While the film gives a few redeeming factors such as feeling remorse for accidentally killing his wife as well as genuinely caring for his son at moments, the novelization by Peter David strips said redeeming qualities away, presenting him as a bloodthirsty and sadistic monster.
What Makes Him Pure Evil?[]
- Upon having his research rejected for a human trial by the military, he tests the serum on himself, which results in Bruce, his son, having the same mutated genes.
- Even before he knew that Bruce could be infected with his genes, he still showed a disdain for children in general and hated his wife Edith for giving birth to Bruce.
- After discovering what happens to Bruce's body when he gets angry, he begins abusing him both physically and emotionally, and draws blood from him to use it for research on his own experiments. This is unlike in the film where he did tests on Bruce with the intent of curing him.
- When Edith passes out from seeing David draw blood from Bruce, he makes the young boy feel guilty for it just to make him angry.
- While he seemed to care for Bruce during one Christmas, two hours later he shows disgust for said feeling and regrets ever having it, putting it away.
- Once Thunderbolt Ross shuts down his experiments upon learning he's been using blood from his own son, David tampers with his military base's Cyclotron to make it explode, uncaring of the fact that it could go nuclear and kill thousands of people. This is unlike in the film, where he blows it up by accident.

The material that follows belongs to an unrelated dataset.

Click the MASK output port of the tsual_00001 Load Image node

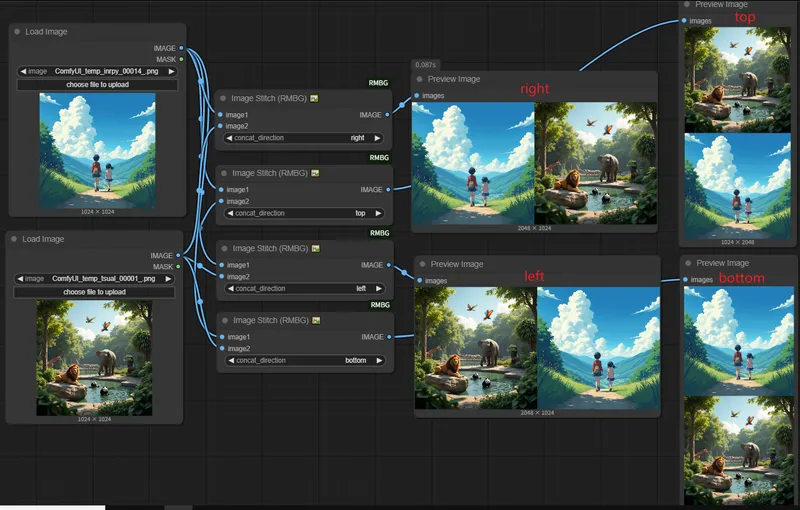click(179, 266)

- In the film, he tried to kill a young Bruce out of fear of what he could become, but stopped once he stabbed his wife by accident when she got in the way and immediately felt remorse from it. In the novelization, however, he tries to kill Bruce for "ruining his life", and once Edith takes the stabbing for Bruce, he's shocked for a little, but continues trying to kill Bruce until Ross and his men show up to arrest him.

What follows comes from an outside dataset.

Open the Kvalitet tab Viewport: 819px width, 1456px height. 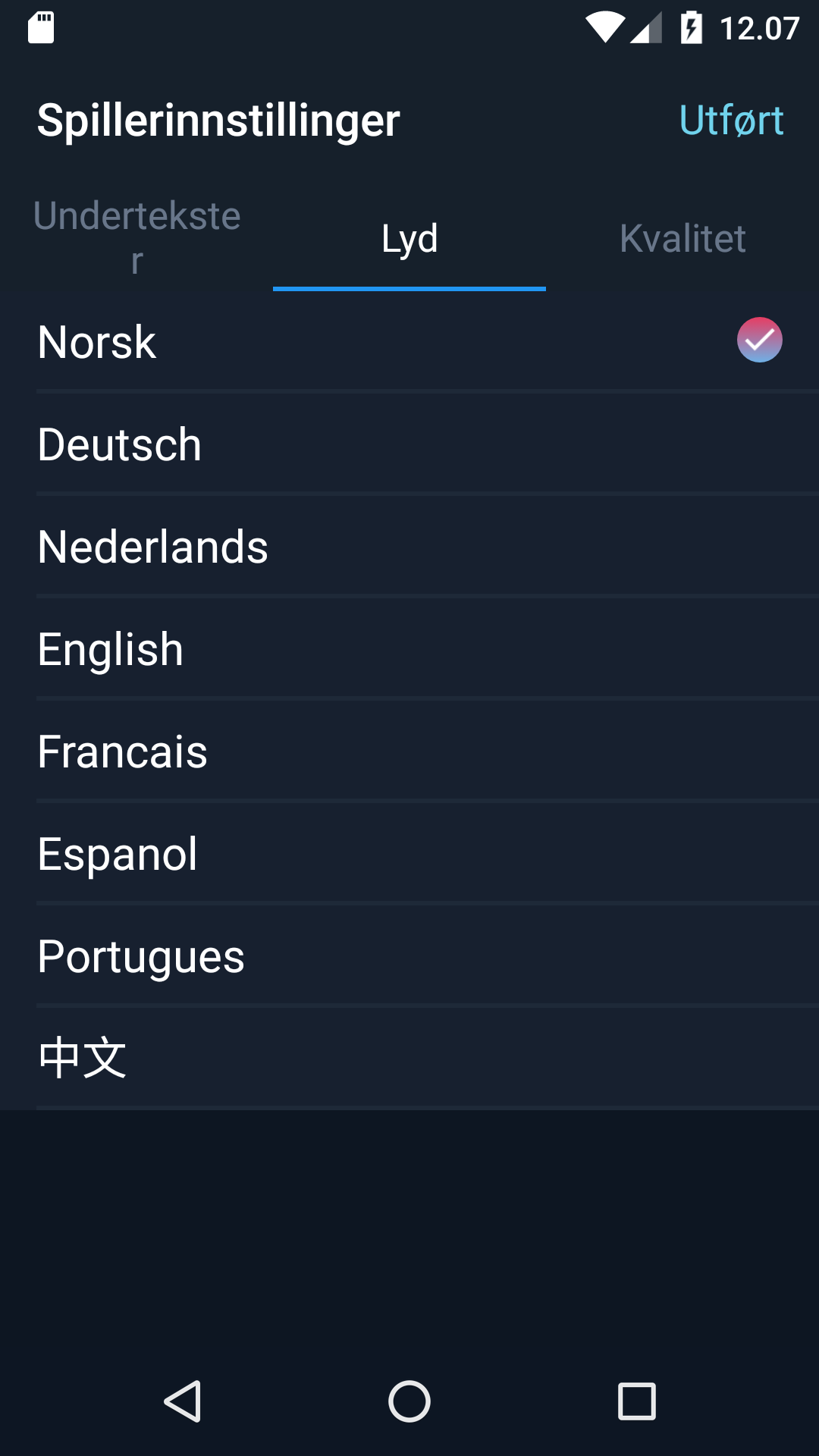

- When David learns that Bruce has become the Hulk, he has his three dogs rip Benny, the janitor who works at Bruce's school, to shreds so he can take his place.
- He breaks into the lab to steal Bruce's research to experiment on animals, three of which are his dogs, whom he mutates into giant ravenous monsters and sends them to kill Bruce's love interest Betty, later taunting Bruce over the phone about her seemingly upcoming death.
- He didn't even cared about his own dogs either, as he was disappointed of their failure rather than being saddened by their deaths.
- Uses the same radiation that infected Bruce on himself, giving him the power to absorb energy. When a security guard catches him, he uses his powers to crush him to death with a steel table.
- Unlike in the film where he clearly felt guilt for having killed Edith, he shows no such thing in the novelization and uses her death to gain sympathy from Betty – faking remorse while doing so and smiling once she leaves.
- Intends to absorb energy from Bruce/the Hulk, nearly killing him so he can use his powers to become a god-like being and kill anyone whom he feels wronged him.
Trivia[]
- Only the Absorbing Man's book version counts as Pure Evil, as his film version doesn't due to him actually caring for Bruce and Edith (even felling remorse for accidentally killing her), not being confirmed to have killed Benny and his death being played for sympathy-with Bruce remembering one instance in which his father wished him "sweet dreams" and tucked him into bed, concluding that even if David Banner lost his mind, he still loved his son.
- It should be noted, however, that David not caring for Bruce in the novelization is more faithful to his mainstream comic book counterpart, who is also Pure Evil due to never caring for Bruce and trying to kill him.